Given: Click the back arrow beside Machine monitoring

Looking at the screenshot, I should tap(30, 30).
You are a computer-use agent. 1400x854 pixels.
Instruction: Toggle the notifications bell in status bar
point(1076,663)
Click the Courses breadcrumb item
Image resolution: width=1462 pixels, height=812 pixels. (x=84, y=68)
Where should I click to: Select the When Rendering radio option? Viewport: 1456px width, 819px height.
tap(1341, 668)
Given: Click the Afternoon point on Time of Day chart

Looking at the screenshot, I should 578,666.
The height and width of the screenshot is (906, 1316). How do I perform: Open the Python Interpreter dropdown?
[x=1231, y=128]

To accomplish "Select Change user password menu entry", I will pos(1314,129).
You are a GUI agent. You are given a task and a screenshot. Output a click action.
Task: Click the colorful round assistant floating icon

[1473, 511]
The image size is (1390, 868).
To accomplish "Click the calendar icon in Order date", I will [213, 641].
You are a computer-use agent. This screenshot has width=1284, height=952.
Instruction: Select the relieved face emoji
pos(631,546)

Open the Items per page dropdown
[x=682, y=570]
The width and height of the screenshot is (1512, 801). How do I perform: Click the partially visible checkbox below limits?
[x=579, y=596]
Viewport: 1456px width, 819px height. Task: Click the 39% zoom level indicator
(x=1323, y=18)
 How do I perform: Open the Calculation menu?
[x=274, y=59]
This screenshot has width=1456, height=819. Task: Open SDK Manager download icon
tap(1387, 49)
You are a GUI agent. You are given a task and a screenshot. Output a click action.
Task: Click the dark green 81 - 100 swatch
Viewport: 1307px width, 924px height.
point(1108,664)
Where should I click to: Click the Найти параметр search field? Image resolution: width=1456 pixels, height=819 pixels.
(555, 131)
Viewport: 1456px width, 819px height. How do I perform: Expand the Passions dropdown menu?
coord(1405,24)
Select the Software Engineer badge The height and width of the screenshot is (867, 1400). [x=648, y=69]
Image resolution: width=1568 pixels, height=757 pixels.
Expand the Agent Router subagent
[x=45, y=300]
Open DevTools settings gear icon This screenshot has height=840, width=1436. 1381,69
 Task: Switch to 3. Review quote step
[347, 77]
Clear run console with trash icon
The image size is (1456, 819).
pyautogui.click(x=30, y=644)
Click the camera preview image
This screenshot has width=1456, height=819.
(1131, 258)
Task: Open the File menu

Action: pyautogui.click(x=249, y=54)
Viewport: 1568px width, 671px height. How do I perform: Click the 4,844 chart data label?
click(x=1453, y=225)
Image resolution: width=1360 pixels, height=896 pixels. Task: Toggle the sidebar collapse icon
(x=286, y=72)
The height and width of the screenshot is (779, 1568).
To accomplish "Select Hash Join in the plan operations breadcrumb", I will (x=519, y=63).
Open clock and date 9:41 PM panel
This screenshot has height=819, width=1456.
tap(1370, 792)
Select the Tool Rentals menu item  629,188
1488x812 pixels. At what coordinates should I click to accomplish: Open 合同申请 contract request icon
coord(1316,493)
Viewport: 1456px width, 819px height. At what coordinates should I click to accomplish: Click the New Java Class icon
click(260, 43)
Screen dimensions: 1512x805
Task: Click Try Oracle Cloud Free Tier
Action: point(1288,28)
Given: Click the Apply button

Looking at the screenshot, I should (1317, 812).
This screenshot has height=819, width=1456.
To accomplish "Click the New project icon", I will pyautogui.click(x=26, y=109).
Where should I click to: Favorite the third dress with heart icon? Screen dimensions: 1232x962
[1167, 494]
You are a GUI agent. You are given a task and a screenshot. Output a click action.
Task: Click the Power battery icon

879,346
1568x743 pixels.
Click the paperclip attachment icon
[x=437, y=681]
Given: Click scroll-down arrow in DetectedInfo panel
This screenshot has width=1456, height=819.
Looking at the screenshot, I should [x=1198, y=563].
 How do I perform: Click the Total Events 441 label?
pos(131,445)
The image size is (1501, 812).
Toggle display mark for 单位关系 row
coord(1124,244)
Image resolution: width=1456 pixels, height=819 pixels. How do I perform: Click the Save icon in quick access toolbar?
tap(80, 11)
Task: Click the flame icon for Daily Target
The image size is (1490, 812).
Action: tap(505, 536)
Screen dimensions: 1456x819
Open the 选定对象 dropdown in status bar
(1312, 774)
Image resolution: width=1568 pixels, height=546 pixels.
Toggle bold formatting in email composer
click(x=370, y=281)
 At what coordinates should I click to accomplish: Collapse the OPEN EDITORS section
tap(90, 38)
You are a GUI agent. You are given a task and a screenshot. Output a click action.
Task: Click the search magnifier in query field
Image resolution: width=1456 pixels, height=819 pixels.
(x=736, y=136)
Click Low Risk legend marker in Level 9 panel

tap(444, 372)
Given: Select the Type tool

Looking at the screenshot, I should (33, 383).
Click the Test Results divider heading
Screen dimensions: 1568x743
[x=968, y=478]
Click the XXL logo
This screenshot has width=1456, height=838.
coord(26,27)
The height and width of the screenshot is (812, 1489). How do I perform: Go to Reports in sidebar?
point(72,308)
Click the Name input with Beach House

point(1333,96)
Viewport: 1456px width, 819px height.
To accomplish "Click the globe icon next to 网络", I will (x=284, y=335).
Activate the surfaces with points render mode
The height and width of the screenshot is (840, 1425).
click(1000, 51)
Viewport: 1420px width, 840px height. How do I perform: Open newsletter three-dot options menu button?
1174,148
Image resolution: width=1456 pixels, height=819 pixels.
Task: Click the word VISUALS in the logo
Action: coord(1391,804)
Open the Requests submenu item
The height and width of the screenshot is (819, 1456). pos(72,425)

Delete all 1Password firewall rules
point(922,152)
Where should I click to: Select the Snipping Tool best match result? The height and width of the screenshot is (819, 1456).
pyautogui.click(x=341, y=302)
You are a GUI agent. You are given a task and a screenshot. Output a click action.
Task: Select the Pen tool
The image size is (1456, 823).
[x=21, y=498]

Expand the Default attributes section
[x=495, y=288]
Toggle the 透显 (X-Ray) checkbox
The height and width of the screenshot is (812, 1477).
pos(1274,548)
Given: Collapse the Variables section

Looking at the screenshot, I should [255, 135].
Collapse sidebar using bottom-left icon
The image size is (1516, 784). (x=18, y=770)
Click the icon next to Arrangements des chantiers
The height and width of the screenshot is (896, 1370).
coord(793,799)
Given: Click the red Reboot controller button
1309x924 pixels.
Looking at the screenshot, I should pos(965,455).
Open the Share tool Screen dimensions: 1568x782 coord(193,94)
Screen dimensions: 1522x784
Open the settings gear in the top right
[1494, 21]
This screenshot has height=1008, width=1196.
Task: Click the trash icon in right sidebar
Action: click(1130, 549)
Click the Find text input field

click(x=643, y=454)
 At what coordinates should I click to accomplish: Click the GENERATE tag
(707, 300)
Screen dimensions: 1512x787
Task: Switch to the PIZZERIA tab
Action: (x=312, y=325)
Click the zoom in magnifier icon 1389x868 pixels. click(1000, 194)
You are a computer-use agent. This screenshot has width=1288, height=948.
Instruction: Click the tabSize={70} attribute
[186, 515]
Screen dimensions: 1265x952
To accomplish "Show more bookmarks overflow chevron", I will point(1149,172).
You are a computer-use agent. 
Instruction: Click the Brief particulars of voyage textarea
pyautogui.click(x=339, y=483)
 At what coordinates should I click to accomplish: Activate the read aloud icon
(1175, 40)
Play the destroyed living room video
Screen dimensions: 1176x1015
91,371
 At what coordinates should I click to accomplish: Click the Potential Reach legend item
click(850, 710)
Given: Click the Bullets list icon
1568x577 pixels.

- WORK ORDER
Transcribe the whole listing above exactly, leaving nothing out.

- COMPLETED EXERCISE
Given: Click the back arrow beside Machine monitoring

Looking at the screenshot, I should tap(30, 30).
You are a computer-use agent. 1400x854 pixels.
Instruction: Toggle the notifications bell in status bar
point(1076,663)
Click the Courses breadcrumb item
Image resolution: width=1462 pixels, height=812 pixels. (x=84, y=68)
Where should I click to: Select the When Rendering radio option? Viewport: 1456px width, 819px height.
tap(1341, 668)
Given: Click the Afternoon point on Time of Day chart

Looking at the screenshot, I should 578,666.
The height and width of the screenshot is (906, 1316). How do I perform: Open the Python Interpreter dropdown?
[x=1231, y=128]

To accomplish "Select Change user password menu entry", I will pos(1314,129).
You are a GUI agent. You are given a task and a screenshot. Output a click action.
Task: Click the colorful round assistant floating icon

[1473, 511]
The image size is (1390, 868).
To accomplish "Click the calendar icon in Order date", I will [213, 641].
You are a computer-use agent. This screenshot has width=1284, height=952.
Instruction: Select the relieved face emoji
pos(631,546)

Open the Items per page dropdown
[x=682, y=570]
The width and height of the screenshot is (1512, 801). How do I perform: Click the partially visible checkbox below limits?
[x=579, y=596]
Viewport: 1456px width, 819px height. Task: Click the 39% zoom level indicator
(x=1323, y=18)
 How do I perform: Open the Calculation menu?
[x=274, y=59]
This screenshot has width=1456, height=819. Task: Open SDK Manager download icon
tap(1387, 49)
You are a GUI agent. You are given a task and a screenshot. Output a click action.
Task: Click the dark green 81 - 100 swatch
Viewport: 1307px width, 924px height.
point(1108,664)
Where should I click to: Click the Найти параметр search field? Image resolution: width=1456 pixels, height=819 pixels.
(555, 131)
Viewport: 1456px width, 819px height. How do I perform: Expand the Passions dropdown menu?
coord(1405,24)
Select the Software Engineer badge The height and width of the screenshot is (867, 1400). [x=648, y=69]
Image resolution: width=1568 pixels, height=757 pixels.
Expand the Agent Router subagent
[x=45, y=300]
Open DevTools settings gear icon This screenshot has height=840, width=1436. 1381,69
 Task: Switch to 3. Review quote step
[347, 77]
Clear run console with trash icon
The image size is (1456, 819).
pyautogui.click(x=30, y=644)
Click the camera preview image
This screenshot has width=1456, height=819.
(1131, 258)
Task: Open the File menu

Action: pyautogui.click(x=249, y=54)
Viewport: 1568px width, 671px height. How do I perform: Click the 4,844 chart data label?
click(x=1453, y=225)
Image resolution: width=1360 pixels, height=896 pixels. Task: Toggle the sidebar collapse icon
(x=286, y=72)
The height and width of the screenshot is (779, 1568).
To accomplish "Select Hash Join in the plan operations breadcrumb", I will (x=519, y=63).
Open clock and date 9:41 PM panel
This screenshot has height=819, width=1456.
tap(1370, 792)
Select the Tool Rentals menu item  629,188
1488x812 pixels. At what coordinates should I click to accomplish: Open 合同申请 contract request icon
coord(1316,493)
Viewport: 1456px width, 819px height. At what coordinates should I click to accomplish: Click the New Java Class icon
click(260, 43)
Screen dimensions: 1512x805
Task: Click Try Oracle Cloud Free Tier
Action: point(1288,28)
Given: Click the Apply button

Looking at the screenshot, I should (1317, 812).
This screenshot has height=819, width=1456.
To accomplish "Click the New project icon", I will pyautogui.click(x=26, y=109).
Where should I click to: Favorite the third dress with heart icon? Screen dimensions: 1232x962
[1167, 494]
You are a GUI agent. You are given a task and a screenshot. Output a click action.
Task: Click the Power battery icon

879,346
1568x743 pixels.
Click the paperclip attachment icon
[x=437, y=681]
Given: Click scroll-down arrow in DetectedInfo panel
This screenshot has width=1456, height=819.
Looking at the screenshot, I should [x=1198, y=563].
 How do I perform: Click the Total Events 441 label?
pos(131,445)
The image size is (1501, 812).
Toggle display mark for 单位关系 row
coord(1124,244)
Image resolution: width=1456 pixels, height=819 pixels. How do I perform: Click the Save icon in quick access toolbar?
tap(80, 11)
Task: Click the flame icon for Daily Target
The image size is (1490, 812).
Action: tap(505, 536)
Screen dimensions: 1456x819
Open the 选定对象 dropdown in status bar
(1312, 774)
Image resolution: width=1568 pixels, height=546 pixels.
Toggle bold formatting in email composer
click(x=370, y=281)
 At what coordinates should I click to accomplish: Collapse the OPEN EDITORS section
tap(90, 38)
You are a GUI agent. You are given a task and a screenshot. Output a click action.
Task: Click the search magnifier in query field
Image resolution: width=1456 pixels, height=819 pixels.
(x=736, y=136)
Click Low Risk legend marker in Level 9 panel

tap(444, 372)
Given: Select the Type tool

Looking at the screenshot, I should (33, 383).
Click the Test Results divider heading
Screen dimensions: 1568x743
[x=968, y=478]
Click the XXL logo
This screenshot has width=1456, height=838.
coord(26,27)
The height and width of the screenshot is (812, 1489). How do I perform: Go to Reports in sidebar?
point(72,308)
Click the Name input with Beach House

point(1333,96)
Viewport: 1456px width, 819px height.
To accomplish "Click the globe icon next to 网络", I will (x=284, y=335).
Activate the surfaces with points render mode
The height and width of the screenshot is (840, 1425).
click(1000, 51)
Viewport: 1420px width, 840px height. How do I perform: Open newsletter three-dot options menu button?
1174,148
Image resolution: width=1456 pixels, height=819 pixels.
Task: Click the word VISUALS in the logo
Action: coord(1391,804)
Open the Requests submenu item
The height and width of the screenshot is (819, 1456). pos(72,425)

Delete all 1Password firewall rules
point(922,152)
Where should I click to: Select the Snipping Tool best match result? The height and width of the screenshot is (819, 1456).
pyautogui.click(x=341, y=302)
You are a GUI agent. You are given a task and a screenshot. Output a click action.
Task: Select the Pen tool
The image size is (1456, 823).
[x=21, y=498]

Expand the Default attributes section
[x=495, y=288]
Toggle the 透显 (X-Ray) checkbox
The height and width of the screenshot is (812, 1477).
pos(1274,548)
Given: Collapse the Variables section

Looking at the screenshot, I should [255, 135].
Collapse sidebar using bottom-left icon
The image size is (1516, 784). (x=18, y=770)
Click the icon next to Arrangements des chantiers
The height and width of the screenshot is (896, 1370).
coord(793,799)
Given: Click the red Reboot controller button
1309x924 pixels.
Looking at the screenshot, I should pos(965,455).
Open the Share tool Screen dimensions: 1568x782 coord(193,94)
Screen dimensions: 1522x784
Open the settings gear in the top right
[1494, 21]
This screenshot has height=1008, width=1196.
Task: Click the trash icon in right sidebar
Action: click(1130, 549)
Click the Find text input field

click(x=643, y=454)
 At what coordinates should I click to accomplish: Click the GENERATE tag
(707, 300)
Screen dimensions: 1512x787
Task: Switch to the PIZZERIA tab
Action: (x=312, y=325)
Click the zoom in magnifier icon 1389x868 pixels. click(1000, 194)
You are a computer-use agent. This screenshot has width=1288, height=948.
Instruction: Click the tabSize={70} attribute
[186, 515]
Screen dimensions: 1265x952
To accomplish "Show more bookmarks overflow chevron", I will point(1149,172).
You are a computer-use agent. 
Instruction: Click the Brief particulars of voyage textarea
pyautogui.click(x=339, y=483)
 At what coordinates should I click to accomplish: Activate the read aloud icon
(1175, 40)
Play the destroyed living room video
Screen dimensions: 1176x1015
91,371
 At what coordinates should I click to accomplish: Click the Potential Reach legend item
click(850, 710)
Given: Click the Bullets list icon
1568x577 pixels.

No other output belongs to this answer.